United States Computer Emergency Readiness Team (US-CERT)は10月8日(米国時間)、「Cisco Releases Security Updates|CISA」において、シスコシステムズの複数製品に脆弱性が存在し、同社がセキュリティアップデートをリリースしたことを伝えた。これらの脆弱性を放置すると、攻撃者によって任意のコードを実行されたり、システムがサービス拒否(DoS)状態に陥らされたりするなどの危険性がある。
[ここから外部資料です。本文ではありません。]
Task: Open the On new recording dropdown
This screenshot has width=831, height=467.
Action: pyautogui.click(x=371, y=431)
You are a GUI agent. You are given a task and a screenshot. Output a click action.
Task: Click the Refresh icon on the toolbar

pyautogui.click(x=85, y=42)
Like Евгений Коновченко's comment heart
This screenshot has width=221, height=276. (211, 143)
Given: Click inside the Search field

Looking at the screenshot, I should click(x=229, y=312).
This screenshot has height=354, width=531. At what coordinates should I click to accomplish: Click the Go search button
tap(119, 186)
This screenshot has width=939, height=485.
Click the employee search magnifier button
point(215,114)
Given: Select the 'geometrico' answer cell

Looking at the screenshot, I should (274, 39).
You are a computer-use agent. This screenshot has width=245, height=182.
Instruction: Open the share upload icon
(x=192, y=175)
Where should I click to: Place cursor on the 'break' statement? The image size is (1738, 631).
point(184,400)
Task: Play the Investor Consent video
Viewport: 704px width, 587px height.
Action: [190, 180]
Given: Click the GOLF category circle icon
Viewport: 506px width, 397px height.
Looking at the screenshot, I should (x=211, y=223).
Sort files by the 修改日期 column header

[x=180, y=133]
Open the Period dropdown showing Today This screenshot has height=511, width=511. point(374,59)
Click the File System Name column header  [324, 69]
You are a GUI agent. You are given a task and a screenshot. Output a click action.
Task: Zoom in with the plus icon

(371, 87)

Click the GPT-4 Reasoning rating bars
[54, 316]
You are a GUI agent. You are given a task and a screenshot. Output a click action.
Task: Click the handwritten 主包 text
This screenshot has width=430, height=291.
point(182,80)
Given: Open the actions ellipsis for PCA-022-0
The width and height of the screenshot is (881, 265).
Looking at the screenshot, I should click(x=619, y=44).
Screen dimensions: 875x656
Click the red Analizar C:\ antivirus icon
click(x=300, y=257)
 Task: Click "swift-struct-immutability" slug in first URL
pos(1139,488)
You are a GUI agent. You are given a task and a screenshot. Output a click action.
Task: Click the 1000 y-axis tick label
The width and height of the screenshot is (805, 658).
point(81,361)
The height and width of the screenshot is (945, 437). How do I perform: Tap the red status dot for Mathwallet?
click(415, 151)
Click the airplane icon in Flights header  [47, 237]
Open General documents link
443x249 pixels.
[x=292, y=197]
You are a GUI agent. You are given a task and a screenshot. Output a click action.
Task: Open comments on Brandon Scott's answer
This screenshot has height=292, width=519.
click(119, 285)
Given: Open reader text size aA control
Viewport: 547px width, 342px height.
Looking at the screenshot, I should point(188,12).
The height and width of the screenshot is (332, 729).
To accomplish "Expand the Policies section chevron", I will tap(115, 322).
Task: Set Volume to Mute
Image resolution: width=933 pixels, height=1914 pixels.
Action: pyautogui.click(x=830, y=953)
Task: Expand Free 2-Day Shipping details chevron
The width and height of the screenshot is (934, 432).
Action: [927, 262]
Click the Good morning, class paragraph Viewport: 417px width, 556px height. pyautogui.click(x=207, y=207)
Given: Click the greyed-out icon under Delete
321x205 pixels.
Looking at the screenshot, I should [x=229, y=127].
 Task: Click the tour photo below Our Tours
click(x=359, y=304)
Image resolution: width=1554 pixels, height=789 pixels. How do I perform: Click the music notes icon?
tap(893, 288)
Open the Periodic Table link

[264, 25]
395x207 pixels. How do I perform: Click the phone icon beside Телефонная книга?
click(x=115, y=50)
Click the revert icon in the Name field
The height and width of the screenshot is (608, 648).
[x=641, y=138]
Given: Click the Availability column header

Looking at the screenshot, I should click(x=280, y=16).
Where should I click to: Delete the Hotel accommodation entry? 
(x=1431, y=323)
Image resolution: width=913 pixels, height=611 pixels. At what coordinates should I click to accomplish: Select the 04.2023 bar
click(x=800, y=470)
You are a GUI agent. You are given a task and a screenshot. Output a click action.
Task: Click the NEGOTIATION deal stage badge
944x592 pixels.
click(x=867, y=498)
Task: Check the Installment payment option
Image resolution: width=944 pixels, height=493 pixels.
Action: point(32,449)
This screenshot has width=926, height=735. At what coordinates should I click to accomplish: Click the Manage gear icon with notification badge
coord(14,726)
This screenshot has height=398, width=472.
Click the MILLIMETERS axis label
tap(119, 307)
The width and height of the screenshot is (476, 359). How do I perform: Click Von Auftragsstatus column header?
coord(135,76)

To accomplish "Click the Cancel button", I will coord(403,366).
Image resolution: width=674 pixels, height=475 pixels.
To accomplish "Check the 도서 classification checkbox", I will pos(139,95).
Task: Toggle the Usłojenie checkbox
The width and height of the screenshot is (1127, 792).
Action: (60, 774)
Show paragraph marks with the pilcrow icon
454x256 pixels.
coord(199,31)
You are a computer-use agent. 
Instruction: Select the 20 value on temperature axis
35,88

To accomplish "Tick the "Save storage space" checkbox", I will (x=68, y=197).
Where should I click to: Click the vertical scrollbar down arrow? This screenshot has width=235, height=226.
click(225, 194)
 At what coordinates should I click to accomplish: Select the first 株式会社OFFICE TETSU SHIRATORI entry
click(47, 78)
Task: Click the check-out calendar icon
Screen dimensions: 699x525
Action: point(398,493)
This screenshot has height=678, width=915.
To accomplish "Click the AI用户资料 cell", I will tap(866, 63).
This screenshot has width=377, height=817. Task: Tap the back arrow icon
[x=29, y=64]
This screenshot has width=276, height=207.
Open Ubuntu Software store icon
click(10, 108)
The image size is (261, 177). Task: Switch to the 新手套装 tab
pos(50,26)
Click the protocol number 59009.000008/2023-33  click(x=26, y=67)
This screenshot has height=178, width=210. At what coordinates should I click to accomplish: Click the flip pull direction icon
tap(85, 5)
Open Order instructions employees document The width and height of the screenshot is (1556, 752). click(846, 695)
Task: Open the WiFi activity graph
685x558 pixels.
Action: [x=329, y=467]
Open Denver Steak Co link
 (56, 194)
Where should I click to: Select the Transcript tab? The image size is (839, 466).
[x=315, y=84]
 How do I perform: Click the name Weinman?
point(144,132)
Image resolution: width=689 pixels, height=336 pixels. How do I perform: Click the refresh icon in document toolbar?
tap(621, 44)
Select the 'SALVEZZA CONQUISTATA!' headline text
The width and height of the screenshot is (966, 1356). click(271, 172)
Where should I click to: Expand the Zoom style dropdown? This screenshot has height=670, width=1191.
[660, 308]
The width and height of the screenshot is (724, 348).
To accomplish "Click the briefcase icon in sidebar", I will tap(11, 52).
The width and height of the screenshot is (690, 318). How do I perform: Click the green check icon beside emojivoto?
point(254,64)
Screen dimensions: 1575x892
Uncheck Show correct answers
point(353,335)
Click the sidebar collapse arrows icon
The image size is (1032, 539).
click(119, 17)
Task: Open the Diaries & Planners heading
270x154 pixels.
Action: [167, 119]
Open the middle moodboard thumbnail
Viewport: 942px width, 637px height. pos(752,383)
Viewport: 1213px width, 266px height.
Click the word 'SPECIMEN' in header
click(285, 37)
シスコ製品の脆弱性に関する情報は、同社が提供している次のセキュリティアドバイザリのページで公表されている。
-
Cisco Security Advisories
このページでは、2020年10月7日に影響度が「高(High)」の脆弱性が3件、「中(Medium)」の脆弱性が11件、合計で14件の脆弱性が報告されている。このうち、影響度「高」の脆弱性を以下に挙げる。
- Video Surveillance 8000シリーズIPカメラにおけるCisco Discovery Protocol実装の脆弱性によって、認証されていない攻撃者がデバイスで任意のコードを実行したり、デバイスをリロードしたりする可能性がある。
- Cisco Identity Services EngineのWebベースの管理インタフェースの脆弱性によって、リモートの攻撃者がデバイス設定一部を変更できる可能性がある。
- Windows用Cisco Webex Teamsクライアントの特定のDLLのロードメカニズムに脆弱性があり、ローカルの攻撃者が悪意のあるライブラリをロードする可能性がある。
Cybersecurity and Infrastructure Security Agency (CISA)は、ユーザーおよび管理者に対し、上記のセキュリティアドバイザリを確認した上で、必要なアップデートを適用するなどの対策を講じることを推奨している。